• [Records]
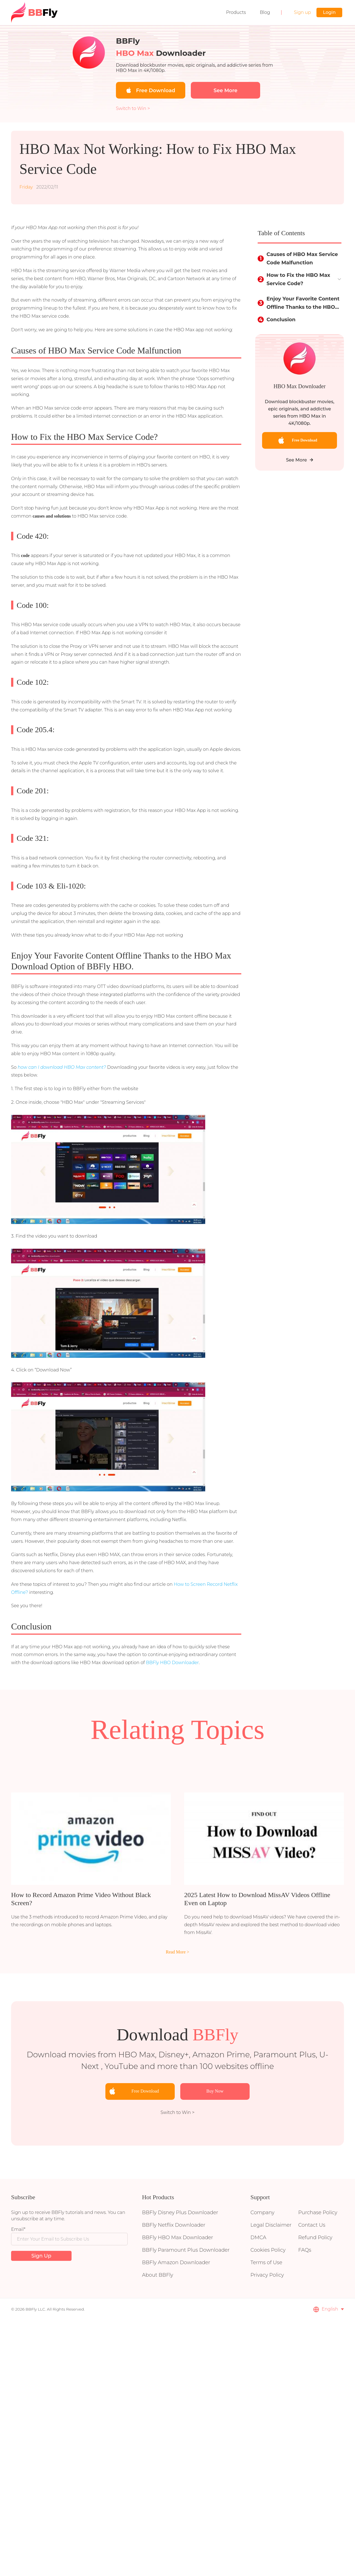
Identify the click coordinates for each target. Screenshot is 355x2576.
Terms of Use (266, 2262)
---
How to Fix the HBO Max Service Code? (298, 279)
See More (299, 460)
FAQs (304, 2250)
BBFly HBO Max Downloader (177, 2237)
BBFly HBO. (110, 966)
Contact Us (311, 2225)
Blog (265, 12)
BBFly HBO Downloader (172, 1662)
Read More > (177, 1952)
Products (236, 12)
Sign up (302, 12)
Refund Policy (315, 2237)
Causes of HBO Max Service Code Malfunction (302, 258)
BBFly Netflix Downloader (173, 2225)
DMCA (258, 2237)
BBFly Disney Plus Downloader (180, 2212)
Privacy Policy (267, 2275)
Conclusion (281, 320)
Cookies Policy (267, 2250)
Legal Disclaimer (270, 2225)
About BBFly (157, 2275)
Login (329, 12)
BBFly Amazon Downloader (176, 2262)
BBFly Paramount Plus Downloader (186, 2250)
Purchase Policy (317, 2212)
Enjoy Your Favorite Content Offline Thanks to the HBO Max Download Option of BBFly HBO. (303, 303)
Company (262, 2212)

• [Work required] Rewrite the items from the line with "Legal Disclaimer (270, 2225)" up to and including the line with "Company (262, 2212)", replacing "Downloader" with "Saver" and leaving everything else unchanged.

• [Task output]
Legal Disclaimer (270, 2225)
About BBFly (157, 2275)
Login (329, 12)
BBFly Amazon Saver (176, 2262)
BBFly Paramount Plus Saver (186, 2250)
Purchase Policy (317, 2212)
Enjoy Your Favorite Content Offline Thanks to the HBO Max Download Option of BBFly HBO. (303, 303)
Company (262, 2212)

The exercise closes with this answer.